Chief Master Sgt. of the Air Force James A. Cody answers a question from an Airman, via a video message, during his 2nd worldwide CHIEFchat Jan. 9, 2014, at Defense Media Activity, Fort Meade, Md. During this session of CHIEFchat, Cody addressed upcoming changes to enlisted performance reports and effects of force management. (U.S. Air Force photo/Senior Airman Jette Carr)

Chief Master Sgt. of the Air Force James A. Cody answers a question from an Airman, via a video message, during his 2nd worldwide CHIEFchat Jan. 9, 2014, at Defense Media Activity, Fort Meade, Md. During this session of CHIEFchat, Cody addressed upcoming changes to enlisted performance reports and effects of force management. (U.S. Air Force photo/Senior Airman Jette Carr)

U.S. AIR FORCE ACADEMY, Colo. -- Airmen will now be rated on how well they contribute to a healthy work environment as part of a revamped officer and enlisted rating system introduced by Air Force leaders in January.

According to an Air Force guidance memorandum governing the new officer and enlisted performance reports, "All Airmen are responsible for creating an organizational climate in which every member is treated with dignity and respect, and one that does not tolerate unlawful discrimination, sexual harassment, or sexual assault in any form."

Air Force Forms 707, Officer Performance Report; 910, Enlisted Performance Report; 911, Senior Enlisted Performance Report; and 932 and 931, Enlisted Performance Feedback Worksheets, now include segments assessing an Airman's influence and support of workplace fairness and equality.

"Producing a good working environment is an important step in producing a high performing team," said Chief Master Sgt. Stephen Ludwig, the Academy's command chief. "Giving and receiving climate-related feedback will only enhance the understanding of a unit's goals and objectives, as well as areas that might need improvement."

Adding climate-assessment factors to the performance reports is a positive change assessing Airmen, said Layla Hernandez, an Academy sexual assault program specialist.

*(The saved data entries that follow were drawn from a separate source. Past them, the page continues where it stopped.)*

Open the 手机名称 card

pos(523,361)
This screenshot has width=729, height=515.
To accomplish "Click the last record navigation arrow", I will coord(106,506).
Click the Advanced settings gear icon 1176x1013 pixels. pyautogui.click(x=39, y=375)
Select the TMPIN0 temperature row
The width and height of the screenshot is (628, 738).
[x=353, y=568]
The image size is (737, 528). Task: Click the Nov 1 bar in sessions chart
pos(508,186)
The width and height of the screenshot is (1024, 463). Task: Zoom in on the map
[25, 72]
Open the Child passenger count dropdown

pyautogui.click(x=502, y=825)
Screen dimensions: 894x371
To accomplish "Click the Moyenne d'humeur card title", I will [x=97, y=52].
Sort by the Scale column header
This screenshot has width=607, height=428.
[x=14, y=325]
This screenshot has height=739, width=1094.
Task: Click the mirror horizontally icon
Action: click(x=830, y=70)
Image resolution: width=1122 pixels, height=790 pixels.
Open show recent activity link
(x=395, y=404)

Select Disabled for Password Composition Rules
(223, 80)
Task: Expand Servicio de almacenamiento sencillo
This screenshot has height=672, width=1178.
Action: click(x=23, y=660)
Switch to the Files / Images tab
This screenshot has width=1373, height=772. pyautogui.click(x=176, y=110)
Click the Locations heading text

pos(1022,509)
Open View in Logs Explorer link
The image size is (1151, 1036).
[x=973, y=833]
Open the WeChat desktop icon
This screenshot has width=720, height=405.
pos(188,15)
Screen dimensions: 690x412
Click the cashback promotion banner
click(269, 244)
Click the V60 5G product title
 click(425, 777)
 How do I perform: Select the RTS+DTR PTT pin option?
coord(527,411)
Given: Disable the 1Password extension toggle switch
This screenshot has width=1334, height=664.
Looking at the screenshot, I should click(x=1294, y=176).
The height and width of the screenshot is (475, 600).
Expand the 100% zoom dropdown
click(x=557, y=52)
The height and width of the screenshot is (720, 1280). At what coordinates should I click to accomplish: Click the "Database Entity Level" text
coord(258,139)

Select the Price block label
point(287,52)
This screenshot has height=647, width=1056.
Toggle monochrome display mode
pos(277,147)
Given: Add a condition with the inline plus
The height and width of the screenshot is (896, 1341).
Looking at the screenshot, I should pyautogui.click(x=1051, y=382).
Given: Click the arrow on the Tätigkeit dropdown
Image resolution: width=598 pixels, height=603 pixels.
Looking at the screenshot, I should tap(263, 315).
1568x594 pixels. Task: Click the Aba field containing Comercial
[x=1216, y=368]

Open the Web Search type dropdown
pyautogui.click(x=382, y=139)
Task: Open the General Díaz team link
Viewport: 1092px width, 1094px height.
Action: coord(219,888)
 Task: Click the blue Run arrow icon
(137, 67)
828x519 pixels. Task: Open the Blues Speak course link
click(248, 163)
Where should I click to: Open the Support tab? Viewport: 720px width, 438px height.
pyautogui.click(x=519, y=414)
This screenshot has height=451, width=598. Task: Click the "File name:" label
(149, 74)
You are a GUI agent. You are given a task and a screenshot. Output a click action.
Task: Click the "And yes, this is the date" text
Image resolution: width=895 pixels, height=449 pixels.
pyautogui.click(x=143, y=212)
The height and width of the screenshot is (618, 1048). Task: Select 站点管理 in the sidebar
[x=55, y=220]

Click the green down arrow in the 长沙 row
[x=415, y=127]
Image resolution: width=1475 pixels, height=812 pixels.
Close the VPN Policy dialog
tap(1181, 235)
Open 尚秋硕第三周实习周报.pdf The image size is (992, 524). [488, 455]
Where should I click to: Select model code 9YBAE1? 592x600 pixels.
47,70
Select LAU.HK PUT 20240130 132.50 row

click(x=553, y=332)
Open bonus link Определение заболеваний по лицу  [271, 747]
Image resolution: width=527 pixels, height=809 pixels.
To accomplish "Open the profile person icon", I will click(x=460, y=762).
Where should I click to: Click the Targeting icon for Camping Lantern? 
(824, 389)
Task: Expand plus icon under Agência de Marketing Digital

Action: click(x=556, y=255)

"Climate assessments can be used as an awareness and prevention tool to enhance the knowledge, skill, and ability of Airman with regard to sexual assault," she said. "By being provided the information commanders receive through climate assessments, Airmen are given the opportunity to address sexual harassment and sexual assault issues in the workplace and can hold each other accountable. Awareness of a toxic climate is the first step in creating a culture that fosters a climate of respect and dignity."

The changes to the rating system were a specific part of the National Defense Authorization Act, legislation passed by Congress last year authorizing the budget authority of the Defense Department.